» WORK INSTRUCTION
Filter the entries beneath this task, copying only the lines that hold the word "header".

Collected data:

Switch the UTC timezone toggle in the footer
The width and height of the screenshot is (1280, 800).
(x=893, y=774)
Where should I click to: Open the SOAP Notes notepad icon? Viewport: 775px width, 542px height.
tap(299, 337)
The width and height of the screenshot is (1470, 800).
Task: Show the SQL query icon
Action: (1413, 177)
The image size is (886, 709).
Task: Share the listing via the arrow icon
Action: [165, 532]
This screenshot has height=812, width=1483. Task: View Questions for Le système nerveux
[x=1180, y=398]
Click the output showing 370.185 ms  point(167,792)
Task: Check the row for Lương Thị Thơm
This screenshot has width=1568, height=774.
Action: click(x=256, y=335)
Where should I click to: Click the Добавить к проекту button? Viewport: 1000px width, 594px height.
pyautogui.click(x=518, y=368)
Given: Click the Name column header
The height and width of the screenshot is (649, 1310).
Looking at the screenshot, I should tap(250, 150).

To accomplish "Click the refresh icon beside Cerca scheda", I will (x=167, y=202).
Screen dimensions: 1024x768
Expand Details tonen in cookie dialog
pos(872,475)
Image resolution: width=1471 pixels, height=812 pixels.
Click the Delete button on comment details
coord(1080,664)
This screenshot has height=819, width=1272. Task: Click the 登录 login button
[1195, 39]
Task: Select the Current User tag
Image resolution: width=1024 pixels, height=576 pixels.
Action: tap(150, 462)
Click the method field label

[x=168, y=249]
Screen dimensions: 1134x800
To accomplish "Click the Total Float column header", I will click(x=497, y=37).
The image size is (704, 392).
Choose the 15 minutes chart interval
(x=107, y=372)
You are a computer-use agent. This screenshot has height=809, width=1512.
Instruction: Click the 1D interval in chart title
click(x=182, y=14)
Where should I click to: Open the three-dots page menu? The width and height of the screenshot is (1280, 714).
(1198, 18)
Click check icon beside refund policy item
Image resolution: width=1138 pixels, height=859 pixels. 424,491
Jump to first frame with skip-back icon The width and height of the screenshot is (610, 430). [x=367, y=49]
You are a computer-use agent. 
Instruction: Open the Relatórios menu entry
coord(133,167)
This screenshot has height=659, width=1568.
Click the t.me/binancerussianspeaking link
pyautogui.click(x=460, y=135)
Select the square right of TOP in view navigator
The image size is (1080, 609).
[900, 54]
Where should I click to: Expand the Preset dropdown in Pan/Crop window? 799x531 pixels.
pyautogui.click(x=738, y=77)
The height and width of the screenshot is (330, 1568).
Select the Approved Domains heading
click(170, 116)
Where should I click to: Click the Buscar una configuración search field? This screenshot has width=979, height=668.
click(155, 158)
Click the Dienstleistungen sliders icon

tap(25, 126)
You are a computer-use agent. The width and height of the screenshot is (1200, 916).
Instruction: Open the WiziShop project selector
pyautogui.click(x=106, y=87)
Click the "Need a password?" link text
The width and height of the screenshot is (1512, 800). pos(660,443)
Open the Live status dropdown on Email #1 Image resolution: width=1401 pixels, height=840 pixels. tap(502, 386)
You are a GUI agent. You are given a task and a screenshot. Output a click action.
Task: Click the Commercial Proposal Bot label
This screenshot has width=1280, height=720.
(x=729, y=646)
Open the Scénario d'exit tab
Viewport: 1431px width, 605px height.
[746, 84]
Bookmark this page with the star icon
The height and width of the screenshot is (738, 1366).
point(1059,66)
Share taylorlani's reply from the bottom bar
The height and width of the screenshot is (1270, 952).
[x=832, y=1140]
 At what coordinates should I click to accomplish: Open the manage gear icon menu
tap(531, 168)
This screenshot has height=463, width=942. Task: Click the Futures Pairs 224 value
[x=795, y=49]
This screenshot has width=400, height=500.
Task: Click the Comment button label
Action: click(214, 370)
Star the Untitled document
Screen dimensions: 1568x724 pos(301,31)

» WRITTEN SOLUTION
Given: Click the Name column header
To accomplish "Click the Total Float column header", I will click(x=497, y=37).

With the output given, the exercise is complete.